→ **Data supplied**:
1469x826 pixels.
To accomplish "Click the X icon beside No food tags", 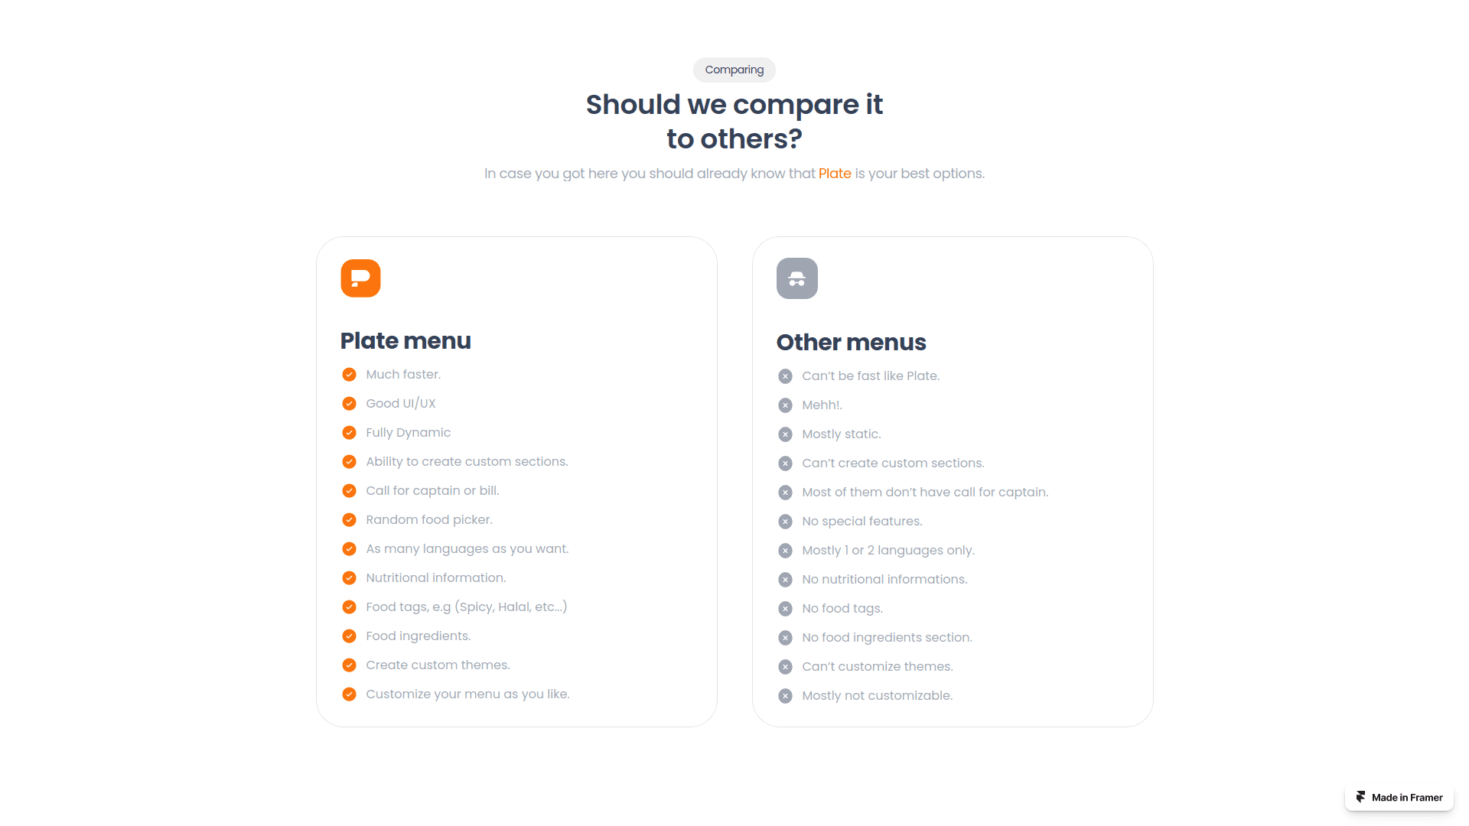I will [x=785, y=609].
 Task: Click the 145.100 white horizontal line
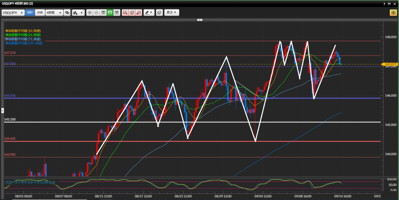pyautogui.click(x=195, y=122)
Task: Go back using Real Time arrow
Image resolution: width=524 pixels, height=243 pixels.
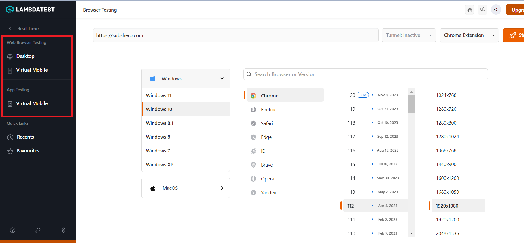Action: (x=10, y=29)
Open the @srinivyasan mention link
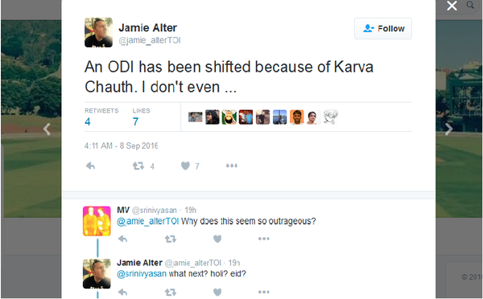This screenshot has width=483, height=299. tap(142, 273)
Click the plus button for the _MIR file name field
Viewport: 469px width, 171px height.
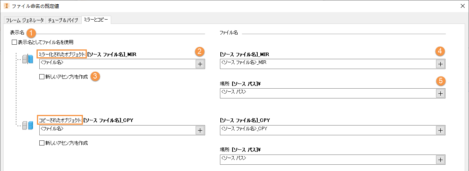pyautogui.click(x=440, y=64)
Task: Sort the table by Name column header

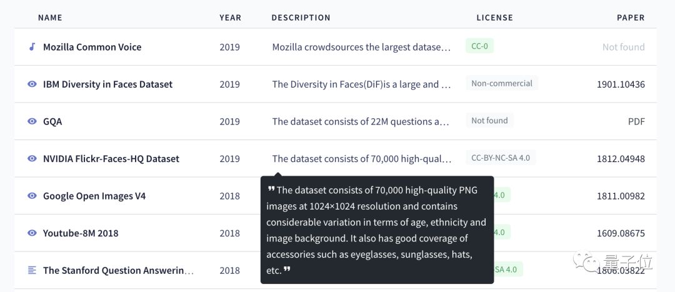Action: (50, 18)
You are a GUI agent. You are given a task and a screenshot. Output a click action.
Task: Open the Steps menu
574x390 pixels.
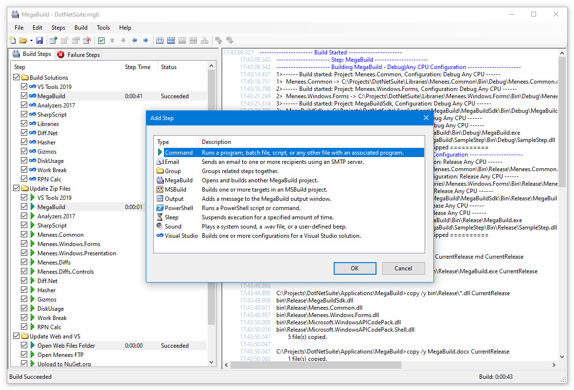58,28
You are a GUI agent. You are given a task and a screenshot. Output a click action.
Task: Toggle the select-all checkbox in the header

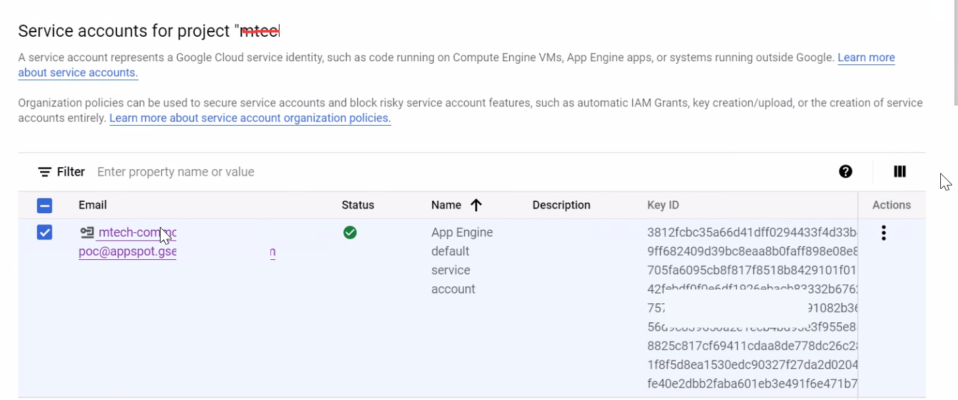[44, 205]
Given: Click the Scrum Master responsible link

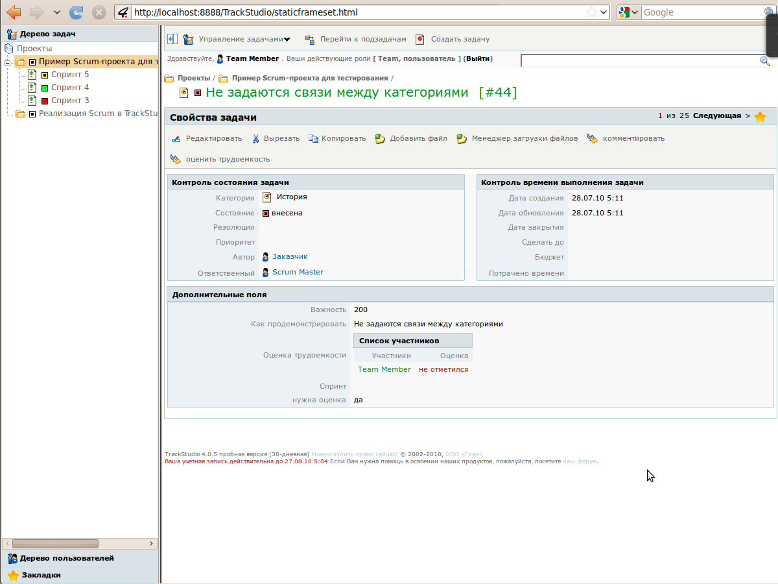Looking at the screenshot, I should tap(298, 273).
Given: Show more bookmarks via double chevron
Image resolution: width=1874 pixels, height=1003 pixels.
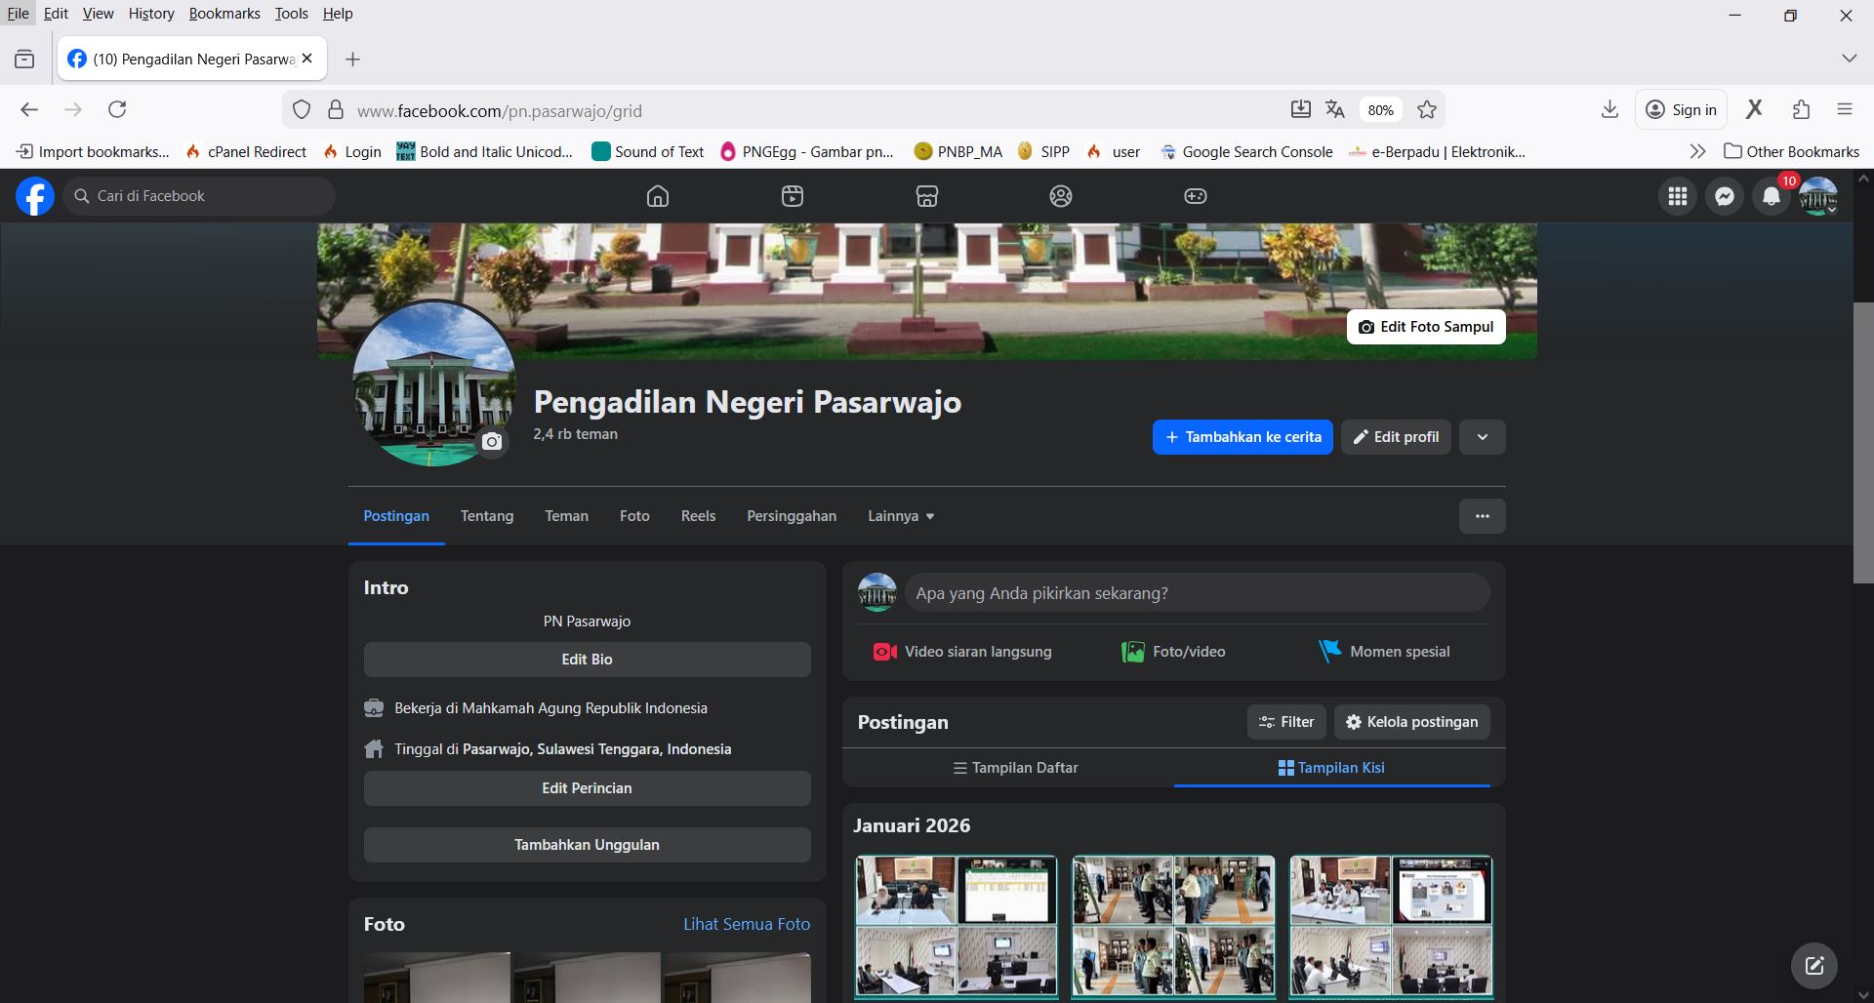Looking at the screenshot, I should click(x=1697, y=151).
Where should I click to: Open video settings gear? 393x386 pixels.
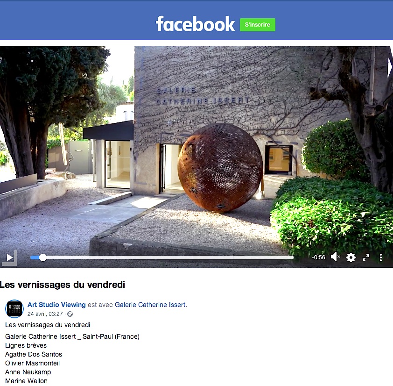[351, 257]
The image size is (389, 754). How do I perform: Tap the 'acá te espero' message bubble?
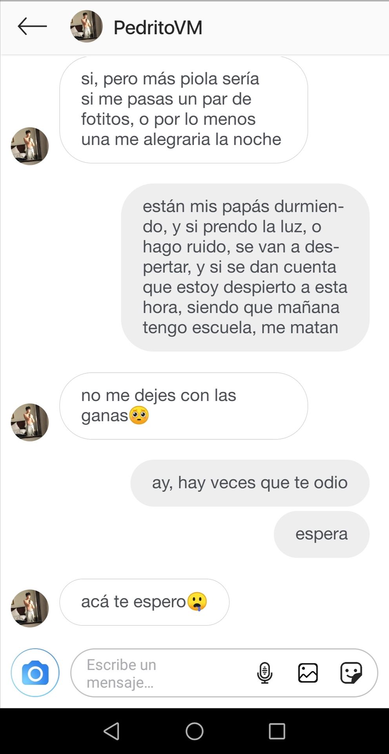coord(144,602)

→ **What the task requires**: Rewrite the records starting at the line that contains "Task: Go back using Real Time arrow" and ending at the line that contains "This screenshot has", changing "mention link" to "profile link" and keeping everything else the same. Return only those lines, and leave the pictures out of the answer.

→ **Complete output**:
Task: Go back using Real Time arrow
Image resolution: width=524 pixels, height=243 pixels.
Action: (x=10, y=29)
Open the @srinivyasan profile link
This screenshot has width=483, height=299. tap(142, 273)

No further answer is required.